Era um domingo de manhã, dia lindo de sol. Estávamos no topo do Parlamento Australiano em Canberra. Lá de cima se tem uma vista ampla da cidade, montanhas, muito verde. E venta. Venta muito. As bandeiras se agitam o tempo todo,as cordas batem no mastro ansiosas, conclamando sua presença. Lá em cima, meu coração diminuia o ritmo, contemplando aquele imenso lugar, cuidado em cada detalhe. Sentimentos diversos agora se convergiam dentro de mim, buscando no horizonte algo que pudesse trazer alguma lembrança, algum marco que pudesse me trazer qualquer tipo de referencial. Não tinha. Nenhum marco, nenhuma árvore, nenhuma vegetação ou mesmo pássaros, nenhum outro rosto, ou palavra, além do meu marido, me era conhecido. Ali, naquele momento, me dei conta de que eu não tinha nehum referencial de minha vida inteira, de meu passado, minha cultura, as pessoas com quem vivi, convivi, nada mais estava presente.
Assim comecei a entender que eu dava início a um processo de desconstrução, para construir uma outra vida. Todos os símbolos, pessoas, referenciais, estavam agora dentro de mim, e não fora.
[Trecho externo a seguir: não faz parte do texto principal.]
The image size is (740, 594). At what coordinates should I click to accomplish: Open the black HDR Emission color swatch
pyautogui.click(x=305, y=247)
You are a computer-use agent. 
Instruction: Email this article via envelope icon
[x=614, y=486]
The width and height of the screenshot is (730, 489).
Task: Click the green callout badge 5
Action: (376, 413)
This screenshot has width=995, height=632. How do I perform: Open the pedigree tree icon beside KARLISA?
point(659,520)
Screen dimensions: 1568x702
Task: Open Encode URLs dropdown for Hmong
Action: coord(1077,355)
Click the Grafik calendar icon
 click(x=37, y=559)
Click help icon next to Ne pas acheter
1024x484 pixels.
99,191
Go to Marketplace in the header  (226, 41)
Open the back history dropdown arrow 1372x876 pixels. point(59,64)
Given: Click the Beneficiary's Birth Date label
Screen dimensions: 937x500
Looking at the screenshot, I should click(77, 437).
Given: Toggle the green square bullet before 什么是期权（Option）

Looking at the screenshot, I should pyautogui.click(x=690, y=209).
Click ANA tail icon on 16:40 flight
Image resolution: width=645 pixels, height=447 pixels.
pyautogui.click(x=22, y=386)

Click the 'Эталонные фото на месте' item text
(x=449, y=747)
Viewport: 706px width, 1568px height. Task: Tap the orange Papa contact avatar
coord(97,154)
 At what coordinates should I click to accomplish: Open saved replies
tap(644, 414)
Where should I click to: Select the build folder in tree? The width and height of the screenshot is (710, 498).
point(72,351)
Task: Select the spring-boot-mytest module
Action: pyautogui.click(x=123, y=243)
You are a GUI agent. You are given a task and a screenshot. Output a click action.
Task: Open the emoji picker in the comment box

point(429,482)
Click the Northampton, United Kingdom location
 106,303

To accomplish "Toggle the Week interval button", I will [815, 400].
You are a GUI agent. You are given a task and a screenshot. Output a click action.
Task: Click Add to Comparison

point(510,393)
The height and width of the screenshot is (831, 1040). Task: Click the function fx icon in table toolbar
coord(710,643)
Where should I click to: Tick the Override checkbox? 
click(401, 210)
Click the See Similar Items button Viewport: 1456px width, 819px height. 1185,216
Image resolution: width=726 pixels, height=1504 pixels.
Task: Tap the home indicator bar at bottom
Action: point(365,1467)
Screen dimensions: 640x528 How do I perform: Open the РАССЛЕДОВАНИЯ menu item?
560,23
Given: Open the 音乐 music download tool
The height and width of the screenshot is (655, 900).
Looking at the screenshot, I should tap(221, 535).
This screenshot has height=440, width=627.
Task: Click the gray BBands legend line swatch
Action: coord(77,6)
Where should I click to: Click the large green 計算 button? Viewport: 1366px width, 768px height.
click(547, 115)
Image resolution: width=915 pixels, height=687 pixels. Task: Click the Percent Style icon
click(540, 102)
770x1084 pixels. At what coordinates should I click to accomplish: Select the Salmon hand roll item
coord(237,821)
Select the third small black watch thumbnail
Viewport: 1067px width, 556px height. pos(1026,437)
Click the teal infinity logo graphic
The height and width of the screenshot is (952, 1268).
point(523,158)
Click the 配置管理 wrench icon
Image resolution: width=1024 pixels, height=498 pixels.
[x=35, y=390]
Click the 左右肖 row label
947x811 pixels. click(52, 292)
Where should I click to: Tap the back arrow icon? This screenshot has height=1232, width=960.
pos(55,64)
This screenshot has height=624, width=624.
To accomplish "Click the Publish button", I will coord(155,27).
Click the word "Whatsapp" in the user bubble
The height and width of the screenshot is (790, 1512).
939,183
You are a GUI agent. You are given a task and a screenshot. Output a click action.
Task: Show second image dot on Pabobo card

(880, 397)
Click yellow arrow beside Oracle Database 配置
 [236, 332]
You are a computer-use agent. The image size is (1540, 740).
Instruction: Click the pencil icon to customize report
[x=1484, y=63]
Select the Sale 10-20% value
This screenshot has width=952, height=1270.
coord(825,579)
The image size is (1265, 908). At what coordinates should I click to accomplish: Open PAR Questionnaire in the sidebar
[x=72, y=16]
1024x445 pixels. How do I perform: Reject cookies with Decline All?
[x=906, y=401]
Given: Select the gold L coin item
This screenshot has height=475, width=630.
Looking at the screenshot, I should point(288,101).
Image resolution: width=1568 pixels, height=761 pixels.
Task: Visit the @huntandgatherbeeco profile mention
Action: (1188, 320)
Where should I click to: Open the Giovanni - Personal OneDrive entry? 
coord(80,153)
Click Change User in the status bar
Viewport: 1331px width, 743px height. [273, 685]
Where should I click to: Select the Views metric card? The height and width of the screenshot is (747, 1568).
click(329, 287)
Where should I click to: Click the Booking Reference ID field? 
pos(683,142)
Tudo o que vivi, aprendi, sonhei, estava dentro e não fora. Até então, não havia me dado conta do que isso tudo significava.
Eu e meu marido fomos a Canberra, capital da Austrália, para o aniversário de 21 anos de seu afilhado. Os pais, amigos de longuíssima data, se conhecem há quarenta anos. Os amigos de meu marido em geral tem esse tanto de anos que se conhecem. Tenho os meus amigos de 40 e mais anos, e também tenho outros de 30, 20, 10, 5, 3… Todos fazem parte da minha história. Cada pessoa, cada lugar, cada simbolo, cada sentimento. Agora isso tudo está dentro de mim. Tudo que estou vivendo desde então, agora faz parte de um novo capítulo dessa história de vida.
De repente você se dá conta de que você tem que aprender a falar, a caminhar, a pensar e se relacionar de uma nova forma, porque o que antes era um padrão aprendido, testado e aprovado, agora não tem mais validade…O que se fala, como se fala, quando se fala, é diferente…não segue o padrão conhecido. O tom de voz que você usava para expressar amor, surpresa, medo, é diferente. Sutilmente diferente, mas é diferente.
Enquanto eu estava ali, também pude comparar Brasília e Canberra…a simplicidade chocante com que o Parlamento debate as questões importantes para o povo, o processo como isso acontece, a importância que é de fato legislar a favor dos interesses do povo…é fascinante. Mas é também triste ver o quão longe o Brasil está disso, tendo tantos recursos para mudar o curso de sua história.
Essa mudança de vida, é também uma mudança de paradigma. Aqui se vive uma vida menos complexa, e nem por isso, menos completa. Apesar da natureza tão abundante que temos no Brasil, aqui as pessoas vivem mais perto dela. E esse retorno à natureza é o que na verdade me tem ajudado no processo de reconstrução de referenciais, de olhar ao redor, sentir que você faz parte de algo que você reconhece como seu. É meu também porque Deus criou a natureza para nós, e isso me inclue aqui ou em qualquer lugar do mundo. É essa sensação de pertencimento que nos faz ter equilíbrio e nos faz reconhecer um caminho a trilhar. Quando nascemos,crescemos e vivemos num mesmo lugar, ou num mesmo País, nós nos reconhecemos todos os dias no que nos cerca, na língua que falamos, nas expressões que utilizamos, e na maneria com que nos relacionamos. Mudar para um lugar cuja cultura é muito diferente da que você está acostumado, requer de você um esforço enorme de desconstrução e reconstrução. É na construção de novos referenciais que nos permitam nos reconhecer neles que começamos a construir nossa sensação de pertencimento.
Se eu pertenço, eu me reconheço. Se eu me reconheço, eu tenho referenciais sobre mim, sobre o outro, sobre o lugar, sobre as relações. Quando eu pertenço tenho o poder de atuar, de transformar, de me fazer participante. Enquanto eu não pertenço, eu permaneço como espectador.